Just say, "Let x = <1, 0> ... " (or whatever), and continue from there.

but that is just the reverse of what you have shown 'when x=0 etc implies...' right?



ok

 

[Fredrik]

b) since x=(x1,x2). Let x=(1,0) then ||x||_3=||(1,0)||_3=3|1|=3. Implies ||x||_3 not = 0
Therefore, this axiom does not hold for all x in R^2

This time, the calculation is correct and the notation is fine, but you have only proved that there's an x such that $\|x\|_3\neq 0$. As Mark 44 has already said, what you want to prove is that there's an x such that $\|x\|_3=0$ and x≠0. The reason is that "A implies B" is equivalent to "not (A and not B)". The negation of this statement is "A and not B". So if you want to prove that $\|x\|_3\Rightarrow x=0$ is false, you do it by finding an x such that $\|x\|_3=0$ and x≠0.
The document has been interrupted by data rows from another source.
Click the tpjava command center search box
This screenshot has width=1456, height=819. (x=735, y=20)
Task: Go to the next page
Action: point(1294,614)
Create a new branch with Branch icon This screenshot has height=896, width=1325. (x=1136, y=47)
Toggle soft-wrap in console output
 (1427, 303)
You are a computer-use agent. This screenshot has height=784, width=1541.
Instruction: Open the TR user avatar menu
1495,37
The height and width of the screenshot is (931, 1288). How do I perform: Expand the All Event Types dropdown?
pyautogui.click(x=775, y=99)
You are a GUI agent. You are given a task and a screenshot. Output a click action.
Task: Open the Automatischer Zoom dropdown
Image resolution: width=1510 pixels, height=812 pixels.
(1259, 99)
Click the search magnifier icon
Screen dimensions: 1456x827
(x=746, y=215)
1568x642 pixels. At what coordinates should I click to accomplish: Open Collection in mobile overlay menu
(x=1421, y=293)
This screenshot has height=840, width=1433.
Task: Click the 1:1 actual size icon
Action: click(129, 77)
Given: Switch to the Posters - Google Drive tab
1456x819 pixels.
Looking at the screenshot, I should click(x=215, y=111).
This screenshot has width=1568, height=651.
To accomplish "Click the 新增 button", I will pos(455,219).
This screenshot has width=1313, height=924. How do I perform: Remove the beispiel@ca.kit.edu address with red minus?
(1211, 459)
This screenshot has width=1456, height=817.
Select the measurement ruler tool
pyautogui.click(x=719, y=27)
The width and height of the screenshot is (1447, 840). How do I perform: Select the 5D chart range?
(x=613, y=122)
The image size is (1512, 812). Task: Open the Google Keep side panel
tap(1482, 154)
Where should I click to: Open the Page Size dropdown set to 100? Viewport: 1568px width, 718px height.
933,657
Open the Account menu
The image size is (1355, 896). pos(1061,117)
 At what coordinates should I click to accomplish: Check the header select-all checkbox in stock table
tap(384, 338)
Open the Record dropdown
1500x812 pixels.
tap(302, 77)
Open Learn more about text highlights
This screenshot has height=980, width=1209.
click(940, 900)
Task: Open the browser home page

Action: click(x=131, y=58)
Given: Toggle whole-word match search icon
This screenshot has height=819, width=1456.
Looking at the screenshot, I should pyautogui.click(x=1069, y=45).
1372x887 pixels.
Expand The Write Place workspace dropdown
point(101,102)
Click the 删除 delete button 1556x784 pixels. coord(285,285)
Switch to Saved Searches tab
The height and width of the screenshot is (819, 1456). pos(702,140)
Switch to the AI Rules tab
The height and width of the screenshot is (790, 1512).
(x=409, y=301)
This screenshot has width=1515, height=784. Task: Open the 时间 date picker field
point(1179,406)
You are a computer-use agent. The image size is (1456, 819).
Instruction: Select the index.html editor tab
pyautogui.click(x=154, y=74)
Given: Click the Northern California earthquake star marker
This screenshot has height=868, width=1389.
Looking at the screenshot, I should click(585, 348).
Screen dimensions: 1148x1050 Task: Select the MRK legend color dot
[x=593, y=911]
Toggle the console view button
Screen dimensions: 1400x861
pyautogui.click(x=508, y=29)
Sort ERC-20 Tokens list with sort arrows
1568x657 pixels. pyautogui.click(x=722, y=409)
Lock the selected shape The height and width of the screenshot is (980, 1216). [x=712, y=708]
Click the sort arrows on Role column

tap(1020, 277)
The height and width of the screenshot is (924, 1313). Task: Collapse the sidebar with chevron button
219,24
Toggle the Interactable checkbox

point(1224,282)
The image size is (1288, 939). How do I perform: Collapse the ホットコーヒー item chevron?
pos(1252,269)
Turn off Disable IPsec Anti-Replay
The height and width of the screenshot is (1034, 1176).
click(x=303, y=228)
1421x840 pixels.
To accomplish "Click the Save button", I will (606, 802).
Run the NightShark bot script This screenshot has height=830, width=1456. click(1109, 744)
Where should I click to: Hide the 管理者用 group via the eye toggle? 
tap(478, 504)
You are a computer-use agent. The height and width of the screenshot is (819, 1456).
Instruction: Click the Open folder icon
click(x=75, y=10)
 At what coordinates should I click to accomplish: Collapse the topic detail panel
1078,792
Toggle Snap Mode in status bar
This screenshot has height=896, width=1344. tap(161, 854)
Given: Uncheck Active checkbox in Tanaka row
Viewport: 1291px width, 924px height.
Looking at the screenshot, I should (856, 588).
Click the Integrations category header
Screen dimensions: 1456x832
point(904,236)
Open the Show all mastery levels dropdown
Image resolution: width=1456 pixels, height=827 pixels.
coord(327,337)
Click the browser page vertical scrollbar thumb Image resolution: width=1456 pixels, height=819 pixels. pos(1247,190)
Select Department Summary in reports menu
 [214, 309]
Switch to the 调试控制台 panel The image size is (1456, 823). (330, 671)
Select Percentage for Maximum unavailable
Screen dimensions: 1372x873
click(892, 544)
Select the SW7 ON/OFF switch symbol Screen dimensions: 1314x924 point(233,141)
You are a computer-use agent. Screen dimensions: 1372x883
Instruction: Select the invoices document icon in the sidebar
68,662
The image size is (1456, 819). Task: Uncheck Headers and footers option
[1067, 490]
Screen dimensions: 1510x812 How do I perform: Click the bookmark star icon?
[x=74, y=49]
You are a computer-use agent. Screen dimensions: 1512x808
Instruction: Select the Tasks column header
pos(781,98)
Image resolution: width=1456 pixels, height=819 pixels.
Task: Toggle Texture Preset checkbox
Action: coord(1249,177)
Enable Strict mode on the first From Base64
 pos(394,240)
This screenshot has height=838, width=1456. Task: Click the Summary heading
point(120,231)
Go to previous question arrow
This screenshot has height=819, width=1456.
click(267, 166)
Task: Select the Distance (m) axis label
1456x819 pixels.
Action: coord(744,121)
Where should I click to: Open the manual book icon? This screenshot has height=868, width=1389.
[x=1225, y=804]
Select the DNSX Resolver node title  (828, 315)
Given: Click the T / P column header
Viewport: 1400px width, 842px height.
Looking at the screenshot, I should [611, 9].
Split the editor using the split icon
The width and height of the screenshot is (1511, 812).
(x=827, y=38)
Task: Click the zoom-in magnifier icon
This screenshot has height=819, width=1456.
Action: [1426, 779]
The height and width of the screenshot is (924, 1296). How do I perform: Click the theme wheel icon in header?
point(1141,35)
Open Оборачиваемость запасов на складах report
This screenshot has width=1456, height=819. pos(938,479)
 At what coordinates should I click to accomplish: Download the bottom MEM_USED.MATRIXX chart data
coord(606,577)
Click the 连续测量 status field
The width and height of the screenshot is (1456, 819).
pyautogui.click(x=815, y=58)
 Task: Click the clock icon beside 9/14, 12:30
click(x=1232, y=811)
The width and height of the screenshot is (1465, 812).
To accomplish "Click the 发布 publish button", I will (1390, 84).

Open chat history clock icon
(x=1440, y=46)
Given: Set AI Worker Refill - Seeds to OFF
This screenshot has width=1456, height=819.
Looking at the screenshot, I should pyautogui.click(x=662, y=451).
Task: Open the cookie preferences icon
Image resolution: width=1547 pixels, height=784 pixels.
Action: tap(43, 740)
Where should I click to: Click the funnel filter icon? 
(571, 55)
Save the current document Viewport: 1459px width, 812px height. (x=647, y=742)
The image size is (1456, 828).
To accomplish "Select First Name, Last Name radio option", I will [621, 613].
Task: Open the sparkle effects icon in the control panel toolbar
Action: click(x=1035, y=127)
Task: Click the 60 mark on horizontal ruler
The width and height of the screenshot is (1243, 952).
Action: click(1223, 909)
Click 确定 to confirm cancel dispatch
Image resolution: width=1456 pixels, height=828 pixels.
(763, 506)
but that is just the reverse of what you have shown 'when x=0 etc implies...' right?

Yes, but I'll add that the technical term is converse, not "reverse". The converse of an implication $A\Rightarrow B$ is the implication $B\Rightarrow A$.

 

[bugatti79]

First off, this is not a counterexample. The axiom is
|| x ||₃ = 0 iff x = 0
What you are saying here is that if x = <1, 0>, then || x ||₃ = 3. Your vector here is not the zero vector in R², and its norm (|| ||₃ norm) isn't zero either.

A counterexample would be either
a) x = <0, 0> having a norm that is nonzero, OR
b) x is nonzero, but its norm is zero.

Can you think of some other vector in R² that isn't the zero vector, but its norm is zero?

Second, don't say "since x = (x1, x2). Let x = (1, 0) ..."
Being that this is the 2nd of four axioms, the context here should already be clear that you are dealing with vectors in R².

Just say, "Let x = <1, 0> ... " (or whatever), and continue from there.

I guess fredrik provided a counterexample, ie x equal (0,1). So this is sufficient to show axiom 2 does not hold? I can't think of any other example. So i guess this question is reasonably answered.

 

[Fredrik]

Yes, (0,1) is a counterexample to the statement "For all x, $\|x\|_3=0\Leftrightarrow x=0$, because $\|x\|_3=0$ and x≠0. So $\|\ \|_3$ is not a norm. You got that right.